%%
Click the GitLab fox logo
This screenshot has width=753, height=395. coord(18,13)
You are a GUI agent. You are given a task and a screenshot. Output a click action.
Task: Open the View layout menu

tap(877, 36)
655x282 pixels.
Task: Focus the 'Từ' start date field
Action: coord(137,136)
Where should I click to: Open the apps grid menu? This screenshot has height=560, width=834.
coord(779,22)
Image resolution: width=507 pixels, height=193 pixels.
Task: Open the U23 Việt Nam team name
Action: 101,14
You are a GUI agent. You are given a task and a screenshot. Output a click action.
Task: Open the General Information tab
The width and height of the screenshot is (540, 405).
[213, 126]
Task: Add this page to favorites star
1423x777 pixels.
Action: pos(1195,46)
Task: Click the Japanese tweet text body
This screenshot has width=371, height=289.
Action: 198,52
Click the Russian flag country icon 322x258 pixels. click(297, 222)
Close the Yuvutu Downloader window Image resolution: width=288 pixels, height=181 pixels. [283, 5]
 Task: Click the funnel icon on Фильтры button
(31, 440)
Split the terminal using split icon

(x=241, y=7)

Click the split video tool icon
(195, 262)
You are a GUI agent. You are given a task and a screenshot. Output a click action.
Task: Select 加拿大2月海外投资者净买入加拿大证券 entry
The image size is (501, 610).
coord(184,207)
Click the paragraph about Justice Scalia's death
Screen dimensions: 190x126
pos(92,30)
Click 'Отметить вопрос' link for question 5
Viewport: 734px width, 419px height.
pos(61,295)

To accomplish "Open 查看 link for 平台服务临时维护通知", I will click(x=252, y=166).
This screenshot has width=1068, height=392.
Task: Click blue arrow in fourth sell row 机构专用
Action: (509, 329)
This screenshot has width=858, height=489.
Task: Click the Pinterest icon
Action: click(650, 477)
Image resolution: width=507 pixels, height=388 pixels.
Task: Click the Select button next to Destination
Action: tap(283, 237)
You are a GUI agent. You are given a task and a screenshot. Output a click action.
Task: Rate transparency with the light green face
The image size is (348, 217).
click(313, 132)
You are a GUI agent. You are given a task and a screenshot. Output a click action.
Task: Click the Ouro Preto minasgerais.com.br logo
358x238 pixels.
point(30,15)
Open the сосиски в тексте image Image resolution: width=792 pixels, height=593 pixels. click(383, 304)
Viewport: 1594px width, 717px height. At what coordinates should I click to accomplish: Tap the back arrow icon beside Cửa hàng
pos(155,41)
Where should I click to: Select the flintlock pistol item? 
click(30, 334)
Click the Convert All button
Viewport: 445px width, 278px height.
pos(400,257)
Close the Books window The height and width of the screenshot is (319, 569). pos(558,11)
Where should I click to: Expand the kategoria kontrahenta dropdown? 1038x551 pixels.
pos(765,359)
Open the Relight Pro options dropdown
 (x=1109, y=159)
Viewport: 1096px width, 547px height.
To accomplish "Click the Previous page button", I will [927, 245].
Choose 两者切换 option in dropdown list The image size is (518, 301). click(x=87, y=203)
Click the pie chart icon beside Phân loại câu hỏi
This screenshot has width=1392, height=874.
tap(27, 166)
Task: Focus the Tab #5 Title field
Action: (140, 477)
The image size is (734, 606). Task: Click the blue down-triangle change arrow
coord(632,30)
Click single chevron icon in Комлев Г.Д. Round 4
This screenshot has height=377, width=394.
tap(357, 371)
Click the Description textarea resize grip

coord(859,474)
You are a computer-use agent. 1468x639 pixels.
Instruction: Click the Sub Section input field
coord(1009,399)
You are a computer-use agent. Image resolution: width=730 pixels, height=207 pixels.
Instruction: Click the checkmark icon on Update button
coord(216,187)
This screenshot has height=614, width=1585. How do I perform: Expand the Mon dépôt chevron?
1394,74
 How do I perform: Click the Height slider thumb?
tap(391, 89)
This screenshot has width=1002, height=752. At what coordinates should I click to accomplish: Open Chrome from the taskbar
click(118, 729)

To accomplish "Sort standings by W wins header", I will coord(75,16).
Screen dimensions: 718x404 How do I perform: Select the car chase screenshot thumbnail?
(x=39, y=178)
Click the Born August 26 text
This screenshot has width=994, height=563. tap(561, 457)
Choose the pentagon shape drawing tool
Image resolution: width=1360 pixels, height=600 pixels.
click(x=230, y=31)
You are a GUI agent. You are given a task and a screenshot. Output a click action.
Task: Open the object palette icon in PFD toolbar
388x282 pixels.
%%
### [TASK TO CARRY OUT]
Go through the entries above and count the lines containing "window". Give the number only.

### [OUTPUT OF THE EXERCISE]
2